Having found the line containing "Task: Click the Save floppy disk icon" in the records below, copy that line and each later one exactly, dropping pictures.
____________
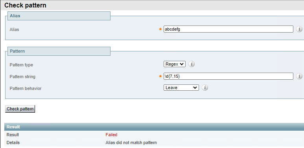The height and width of the screenshot is (148, 304).
Task: Select the 'Alias did not match pattern' details
Action: click(131, 143)
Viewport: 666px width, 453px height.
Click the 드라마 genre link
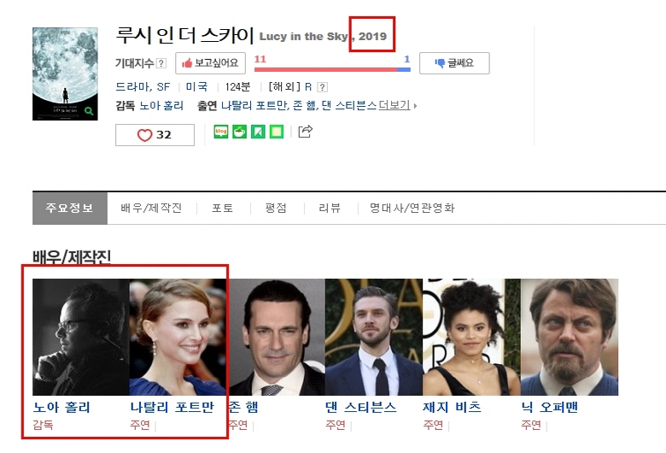(131, 87)
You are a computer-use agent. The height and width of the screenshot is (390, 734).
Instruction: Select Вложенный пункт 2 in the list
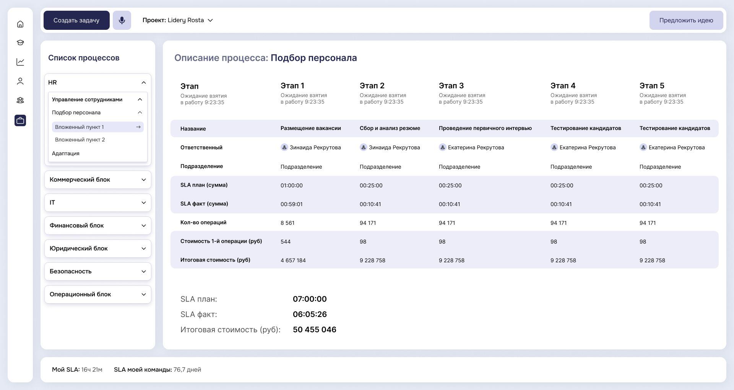(x=80, y=140)
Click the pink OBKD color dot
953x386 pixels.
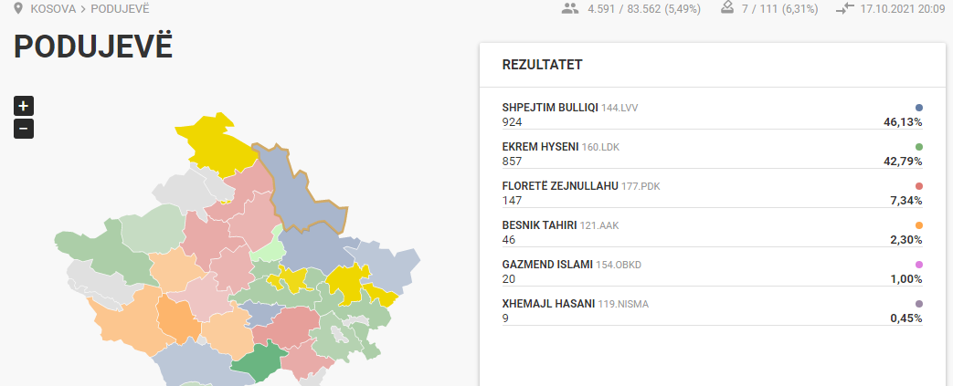(918, 265)
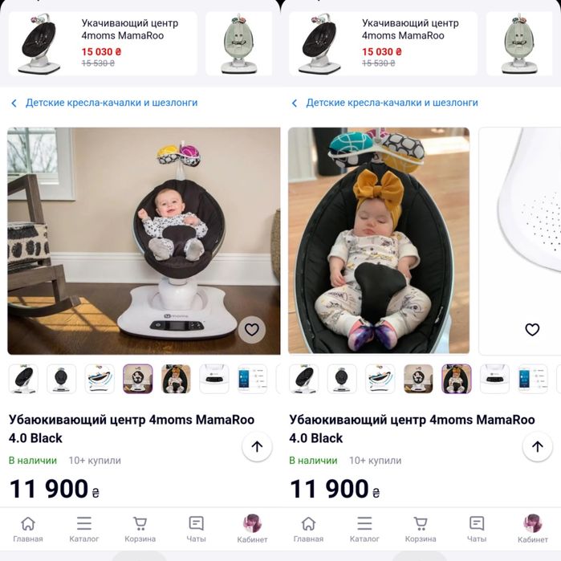Open Укачивающий центр 4moms MamaRoo card, left screen

[103, 43]

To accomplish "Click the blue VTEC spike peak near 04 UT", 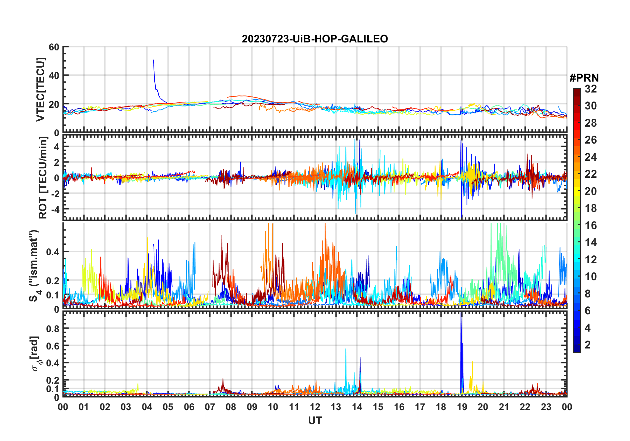I will click(153, 61).
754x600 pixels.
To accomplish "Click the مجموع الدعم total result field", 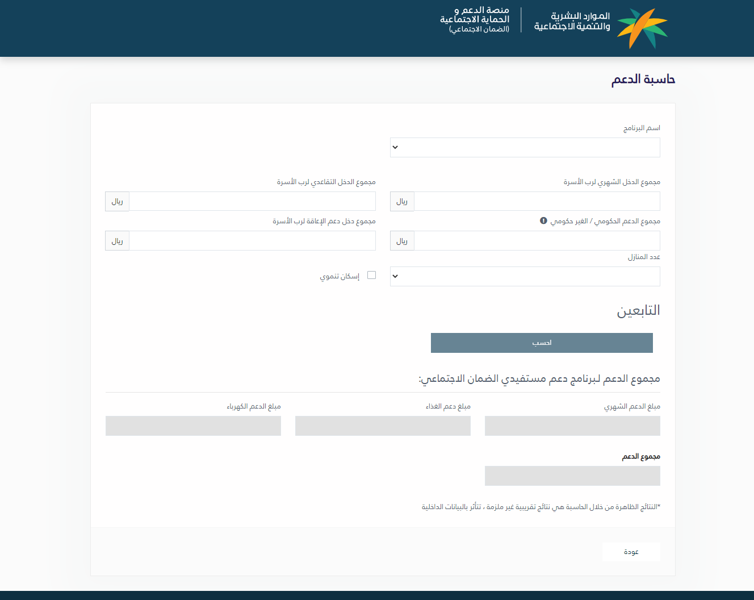I will click(x=572, y=476).
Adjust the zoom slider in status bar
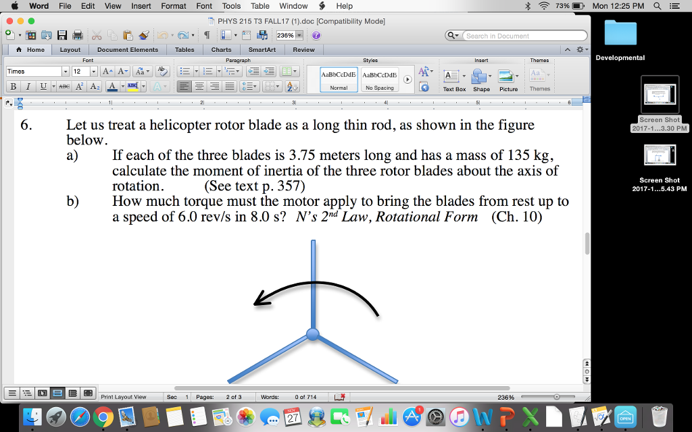This screenshot has height=432, width=692. (x=555, y=397)
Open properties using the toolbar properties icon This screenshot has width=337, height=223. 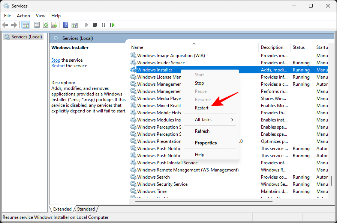36,25
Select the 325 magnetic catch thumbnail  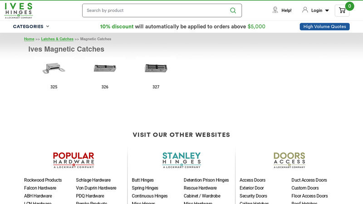point(54,68)
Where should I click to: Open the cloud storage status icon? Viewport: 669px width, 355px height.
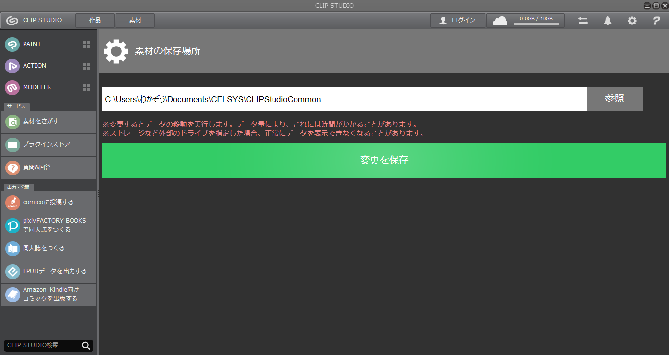[x=500, y=21]
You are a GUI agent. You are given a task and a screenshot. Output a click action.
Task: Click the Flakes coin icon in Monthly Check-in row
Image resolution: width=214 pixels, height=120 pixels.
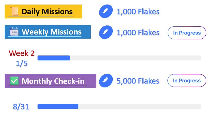click(x=106, y=81)
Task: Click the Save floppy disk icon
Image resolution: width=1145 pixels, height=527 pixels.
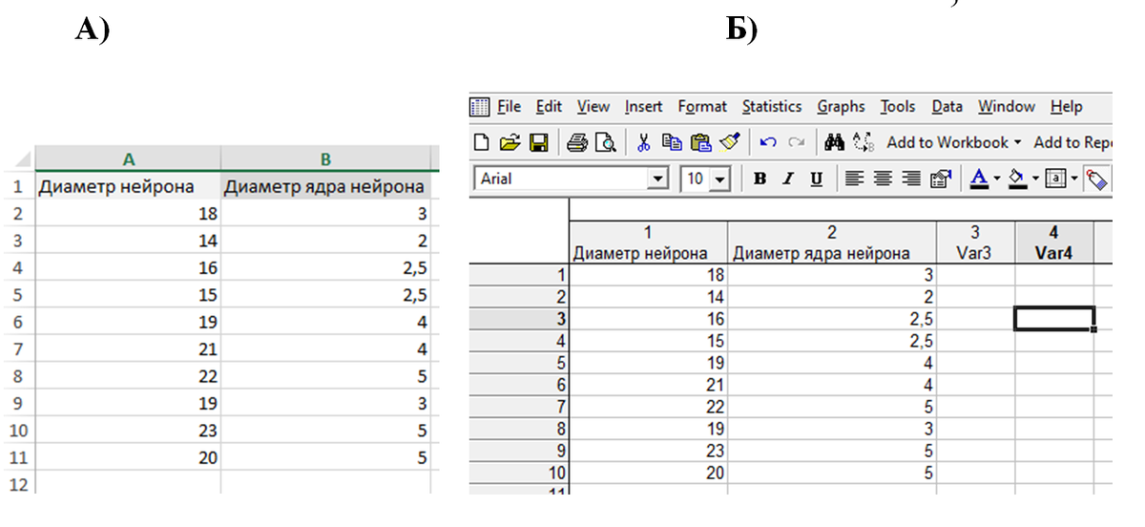Action: point(538,143)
____________
● Answer box
Task: Click the Save floppy disk icon
Image resolution: width=1145 pixels, height=527 pixels.
Action: point(538,143)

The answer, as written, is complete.